Last week I was contacted by Jim Boyd who has a very popular angling column in that famous old Scottish weekly newspaper The Sunday Post.
Jim contacted me to enquire about the origins and name of one of my  trout fly patterns that caught his attention, which I often upload to the socials such as Facebook, Twitter and Instagram.
Jim informed me that he would like to include this pattern in his next weekly angling column.
The fly which is featured in this week's Sunday Post is my variation of The Burton.
Its an old fly pattern that was once popular on  Loch Lomond for the sea trout.
I came across this old pattern in the much sought after book by Bill McEwan, "Angling on Lomond"
This pattern caught my eye a few years ago as I liked the colour combination and style, and reckoned it would work well for me on the Outer Hebrides, which it well and truly did.
I believe the original has a wing of cinnamon coloured  turkey flank combined with teal. However I didnt have any cinnamon turkey so substituted the wing with bronze mallard instead.
I've never fished Loch Lomond as it just seems so daunting. However  the big loch does have its flyfishing devotees who know the water like the back of their hand!
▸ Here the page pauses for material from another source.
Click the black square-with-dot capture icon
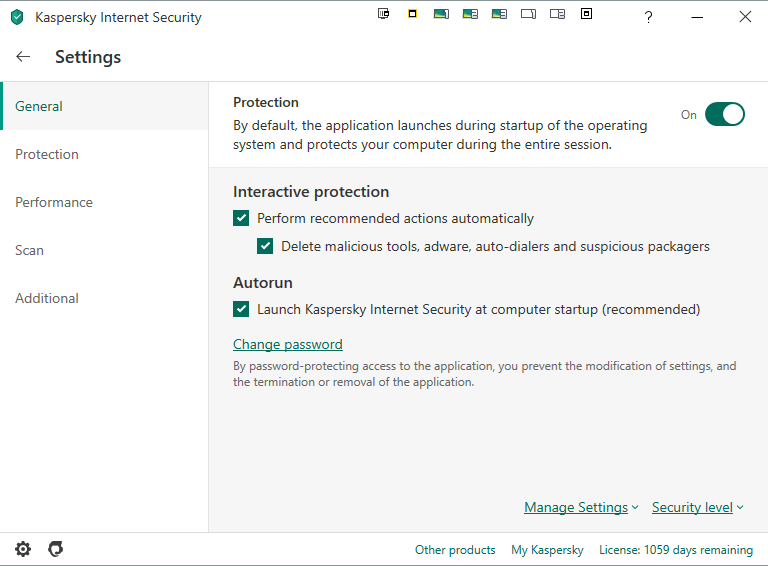This screenshot has width=768, height=566. pos(587,14)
And I've heard that some old boys still fish the Burton for the sea trout despite all the latest modern fly pattern trends!
The variation I tied was based on a photograph from the book.
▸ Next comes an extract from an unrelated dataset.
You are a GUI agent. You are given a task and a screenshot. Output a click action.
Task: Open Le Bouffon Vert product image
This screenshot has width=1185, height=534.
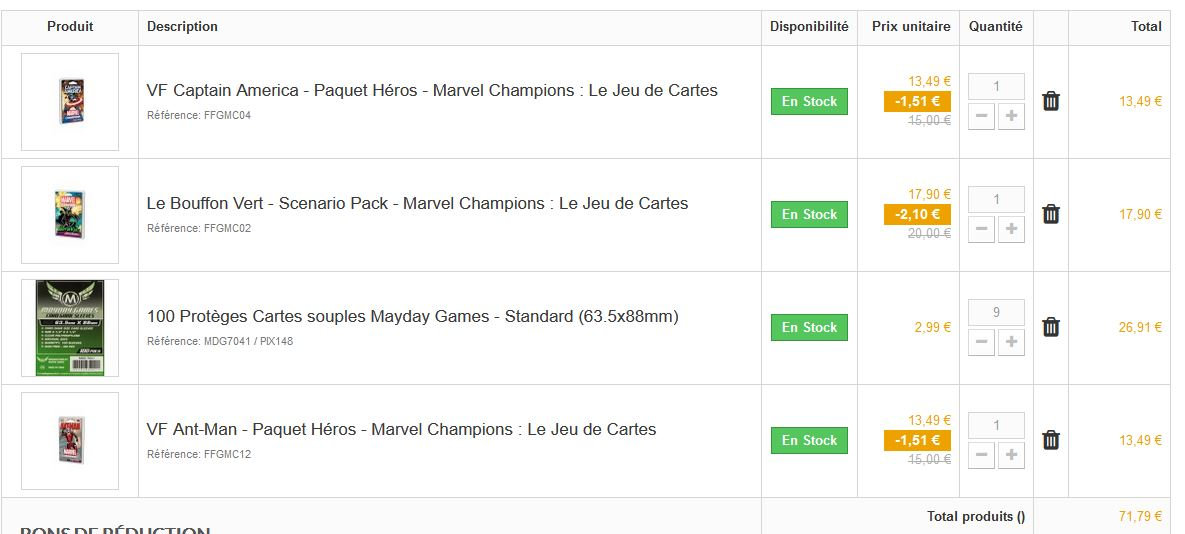tap(70, 215)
However I did reach for my "My Go To Book" too, for all Scottish fly patterns: Stan Headley's Trout & Salmon Flies of Scotland.
Stan referenced a different dressing from the one pictured in what I reckon to be the authoritative book on the matter "Angling on Lomond"
Bill and Stan both do mention a cinnamon coloured wing combined with teal,  however Stan makes no mention of the front third of the body being blue he states black!
Stan mentions a dark furnace hen hackle and a pheasent crest tail  but Bill's photo states black hen and tippet tail .
I wouldnt get hung up about which is the true dressing of the Burton as the version I tied did catch me trout on a couple of trips to the Outer Hebrides.
It may be a somewhat old fashioned pattern but it does still catch trout! Lets be realistic here! How on earth could the passage of time and variations of fly patterns ever influence the natural instinct and behaviour of trout?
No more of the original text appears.